What this task involves. Lines of the records that hold the word "each" are to be counted; give the number and nothing more.

-=-=-

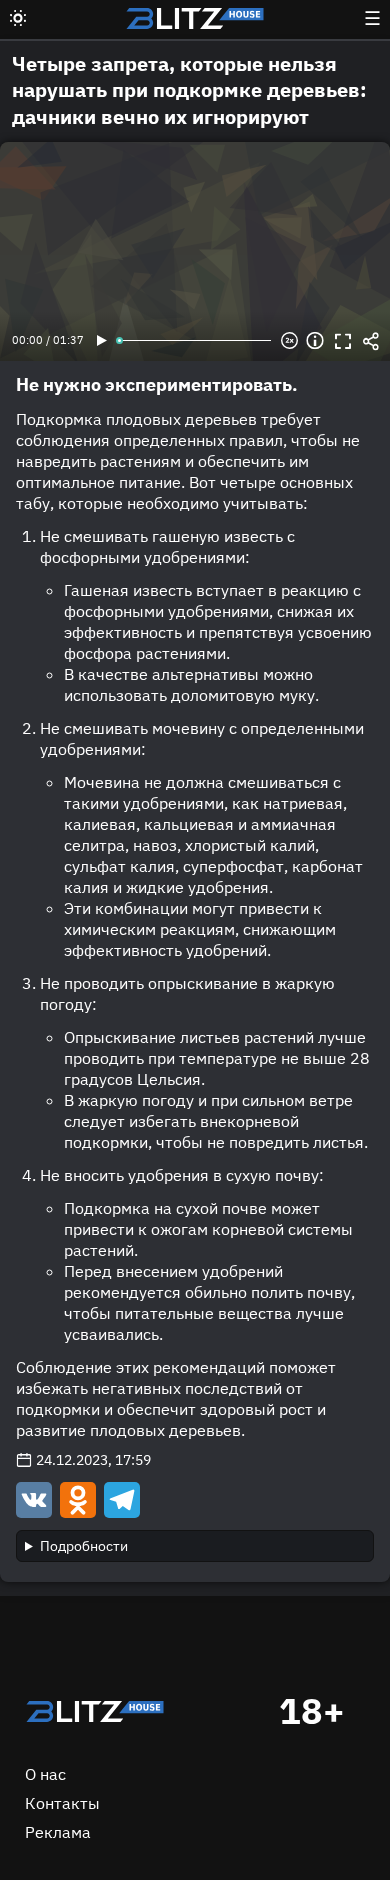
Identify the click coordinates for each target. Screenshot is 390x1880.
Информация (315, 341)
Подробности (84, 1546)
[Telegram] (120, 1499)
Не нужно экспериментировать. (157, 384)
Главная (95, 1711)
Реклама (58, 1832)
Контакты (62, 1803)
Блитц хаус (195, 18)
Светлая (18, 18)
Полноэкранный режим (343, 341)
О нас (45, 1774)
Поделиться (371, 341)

-=-=-

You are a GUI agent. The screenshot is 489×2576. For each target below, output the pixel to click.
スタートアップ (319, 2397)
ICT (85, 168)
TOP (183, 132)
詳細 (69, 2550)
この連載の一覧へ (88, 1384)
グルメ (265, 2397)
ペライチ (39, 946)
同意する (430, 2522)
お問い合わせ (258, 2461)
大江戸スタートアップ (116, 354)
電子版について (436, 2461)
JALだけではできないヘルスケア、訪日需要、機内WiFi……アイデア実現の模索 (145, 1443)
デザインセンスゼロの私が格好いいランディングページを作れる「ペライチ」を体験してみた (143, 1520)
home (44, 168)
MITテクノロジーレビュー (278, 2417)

-=-=-

Exercise result. 2